Apr 03, 2007 20:32
OK, here goes . . .
This was not the fic I intended to start with, to be honest. I wrote this one hurriedly over the weekend, to my own great surprise, in the intervals of working on a job application (!), and as it is rather shorter and rather more complete than anything else I have available, I decided that it should be my experimental first post.
I make no great promises for its originality. I'm sure I' m not the only person who has seen Snape as a sort of anti-Harry, and imagined the Sorting Hat giving him much the same choice of houses. I'm pretty sure I've seen this discussed (unfortunately, I can't remember where), and I suspect that there are quite a few similar fics out there. However, I enjoyed writing this one, and hope you enjoy reading it.

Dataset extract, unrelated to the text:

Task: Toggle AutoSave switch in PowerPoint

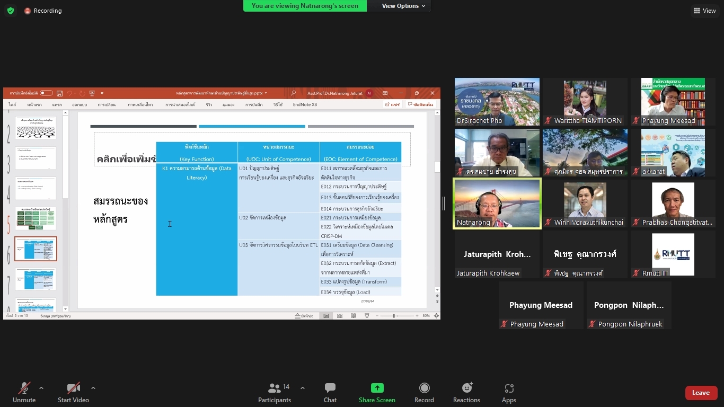Action: (46, 93)
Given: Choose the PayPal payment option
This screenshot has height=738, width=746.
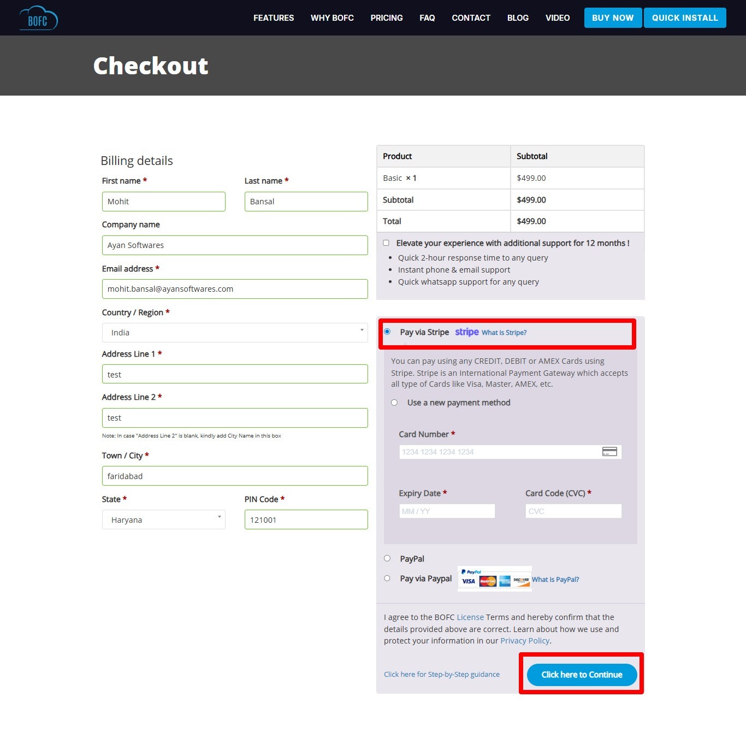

To start with, the disclaimer: the Sorting Hat, Severus Snape, and all the other places, people and things in this story are the creations of J. K. Rowling - I am writing this for fun, and am making no money out of it. I have always thought that Snape's family were not Slytherins: the idea that they (or some of them) might have been Ravenclaws was suggested by the Red Hen website, as was the idea that they may have had an apothecary's shop.
'It is our choices . . . '
As his surname came towards the end of the alphabet, he had plenty of opportunity to see where the other first-years were sent. When at last he was called, he stepped forward eagerly, sat down, and put the hat on. It fell forward over his eyes, shutting him into its own little world. After a few seconds it spoke to him in a still small voice, as his mother had said it would.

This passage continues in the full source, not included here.